Of course, few of us these days actually need stuffing. The meat itself, turkey, for instance, is now so inexpensive as to cost virtually less than the ingredients for a decent stuffing (you can, for example, get a supermarket turkey for as little as 49 p. a pound). We could all -- or most of us anyway -- feast outrageously on meat, should we so desire, without the pressing economic need to make it stretch a little further. And yet, we Americans (or those of us like-minded folks, I qualify now that I've been startled with the realisation that not everyone necessarily shares our enthusiasm) cling fastly to our stuffing. Could it be that deep down in our collective unconscious immigrant psyche we recall times past when there was not plenty? Deep down do we fear that those times could even return? Or is it simply that we know and appreciate that variety and crunch and spice and seasoning born from poverty is almost always far more satisfying than the mono-flavour (however tasty and juicy) of meat and prosperity?

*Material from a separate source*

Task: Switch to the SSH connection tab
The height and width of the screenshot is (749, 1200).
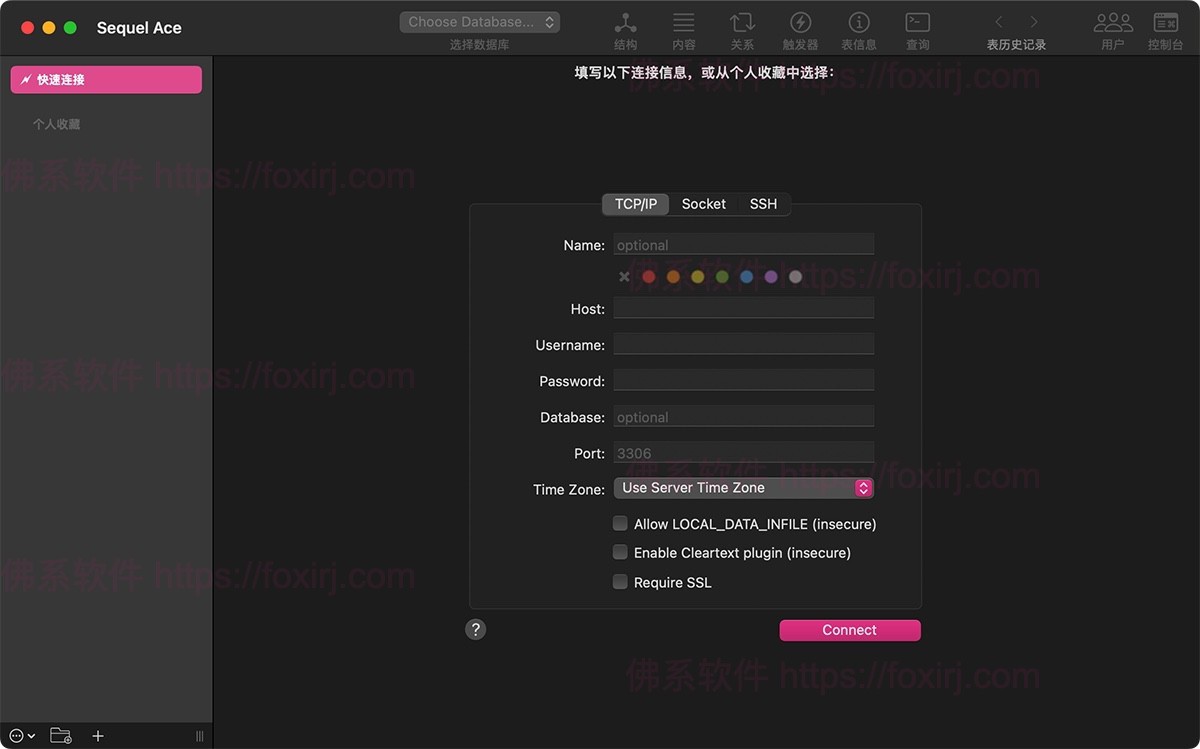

"Next year," concluded my brother, a sadder but wiser man, "we put our foot down: come hell or high water, we are making the damn stuffing!"

Stop Press 24/12/98 This year's stuffing for Christmas goose: fry gently in goose fat (or butter if you must) a couple of chopped onions and a bunch of chopped celery. Season copiously with plenty of black pepper and salt. Remove to a large mixing bowl. Fry a pound of skinned spicy Italian lucanica (or similar) sausage, then crumble or chop coarsely. Soak a pound of pruneaux d'Agen (no other will do) in a wineglass of Armagnac, preferably overnight, then chop coarsely. Coarsely chop a cup of hazelnuts. Mix everything together with a few cups of stale bread cubes and a cup or two of cooked wild rice or organic brown rice mixed with wild rice. Check the seasoning, and if satisfied, add more freshly ground black pepper all the same (it is hard to have too much black pepper). Bind the mixture with two beaten eggs and a little milk. Spoon into a well greased oven pan and cook in a moderate oven for around 1-1 1/2 hours, basting with the juices and (most important) fat from the goose.